The rate that wounds heal depends on a number of factors. The type and extent of the wound are key factors; however, the physical state of the patient and cleaning and treatment of the wound also play significant roles in the rate of healing.
A wound heals in three stages. The inflammatory stage happens immediately after the injury occurs and usually lasts around two to five days, depending on the severity and treatment of the wound. The proliferative stage is when new cells (fibroblasts, pericytes and keratinocytes) start to grow and replace damaged tissue cells.
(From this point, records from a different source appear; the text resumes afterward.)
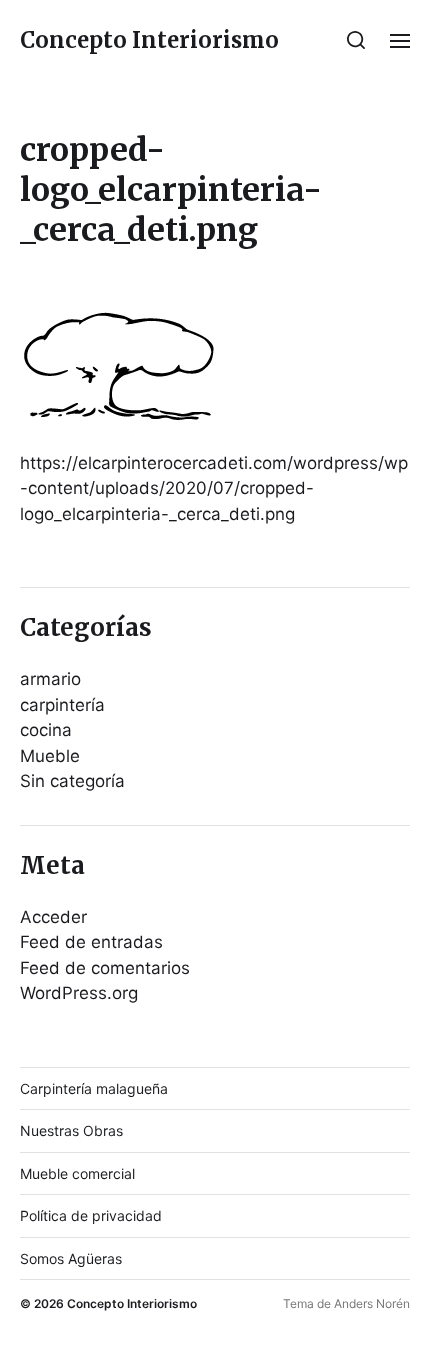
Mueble (50, 756)
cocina (46, 730)
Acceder (53, 917)
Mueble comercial (77, 1173)
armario (50, 679)
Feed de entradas (91, 942)
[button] (356, 40)
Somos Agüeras (71, 1258)
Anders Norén (372, 1303)
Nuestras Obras (71, 1130)
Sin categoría (72, 781)
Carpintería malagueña (94, 1088)
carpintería (62, 705)
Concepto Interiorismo (149, 40)
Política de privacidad (91, 1215)
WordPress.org (79, 993)
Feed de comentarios (105, 968)
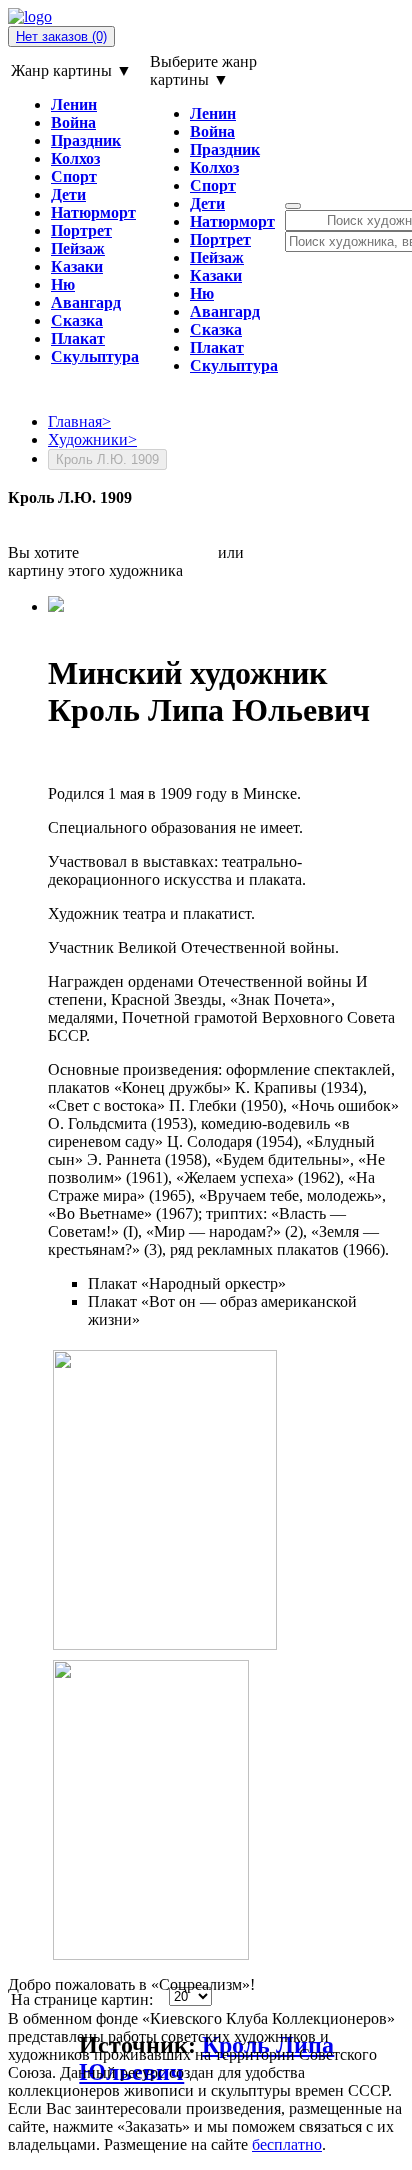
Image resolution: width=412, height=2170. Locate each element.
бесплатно (287, 2144)
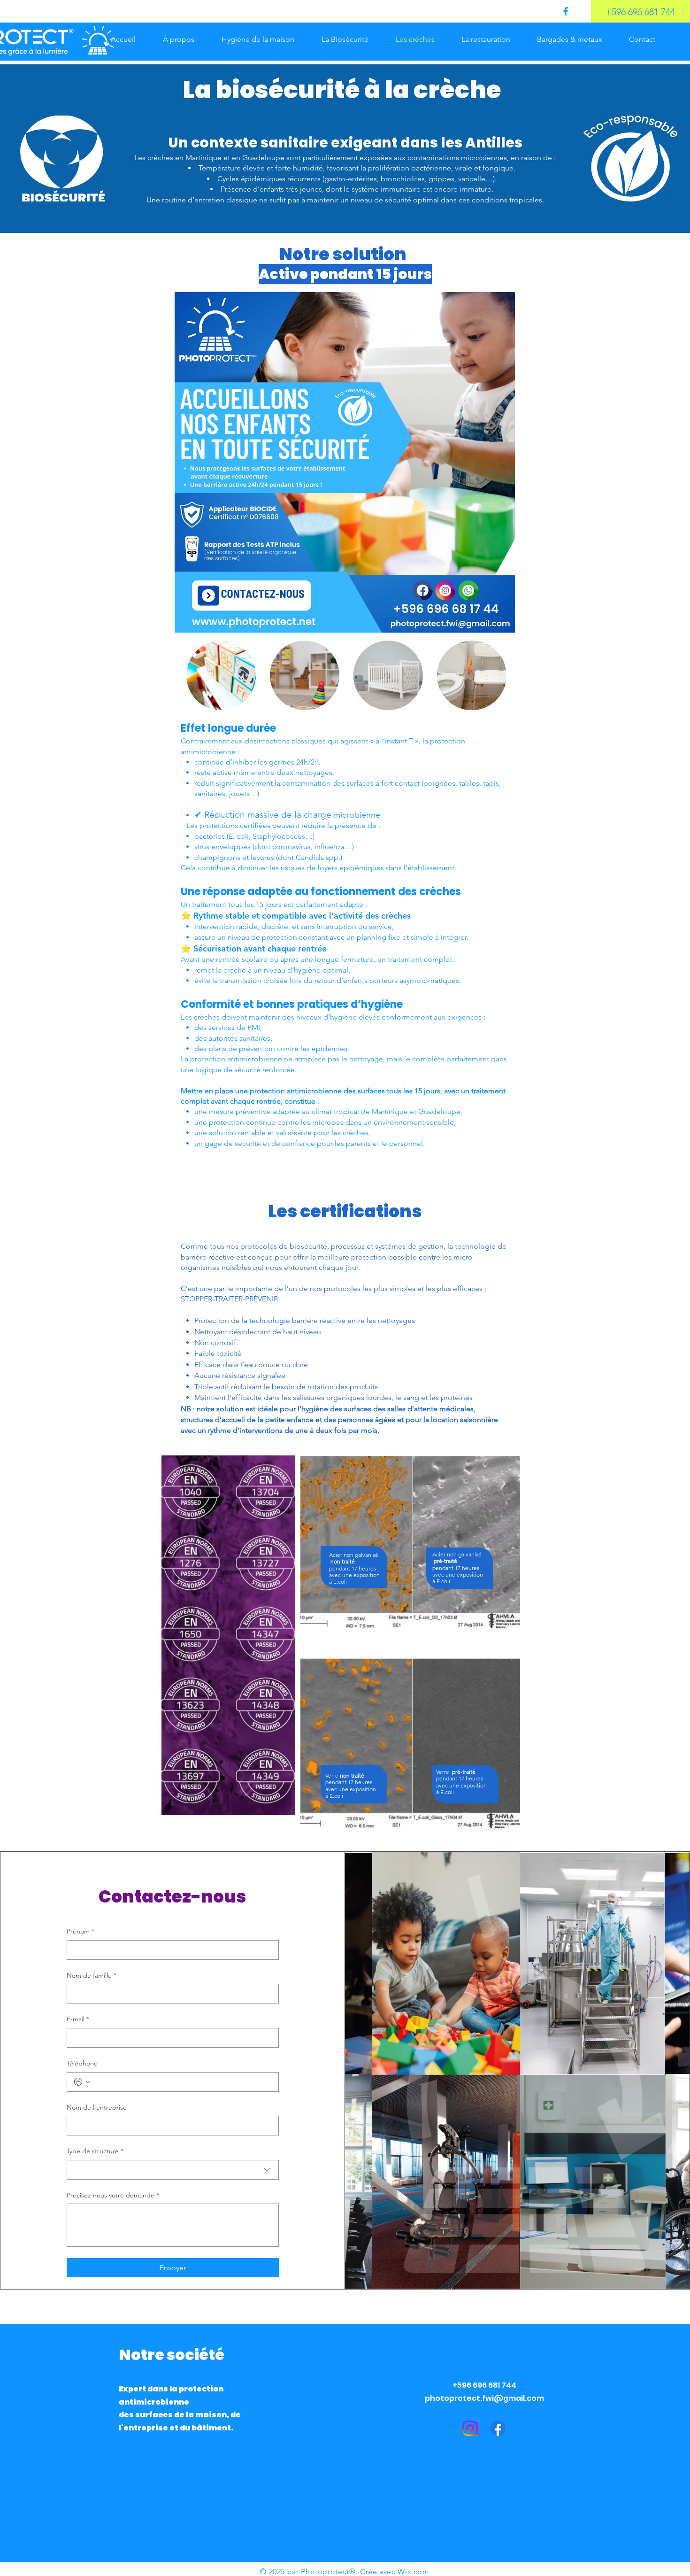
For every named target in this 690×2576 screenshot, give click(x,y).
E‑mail (78, 2019)
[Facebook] (565, 11)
The remodeling stage is the final stage of wound healing when the dermal tissues are gradually replaced with new, more elastic healthy skin cells.
Cleaning Open Wounds
It is very important to properly clean open wounds to prevent infection and encourage rapid healing. Using soap and water is a good start, but try to keep the soap out of the wound itself as it can cause irritation. Remove any visible dirt or debris from the wound before applying an antiseptic or bandaging.
Antiseptics, Herbs and Essential Oils
Applying an antiseptic agent, such as alcohol or commercially available product, to an open wound is always a good idea. However, there are a number of other antiseptic agents that are useful for preventing infection and promoting healing. Aloe vera (gel or fresh juice/plant matter) is commonly used on wounds. Tea tree oil and clove oil are also known to have antiseptic properties.
Immobilization, Bandages and Fresh Air
It is important to keep tissue immobilized to maximize the rate of healing, although this can be difficult depending on the location of the wound. It is a good idea to put a bandage on an open wound after cleaning to protect it. Since wounds tend to heal faster in open air, remove the bandage when the wound is reasonably advanced into the proliferative stage.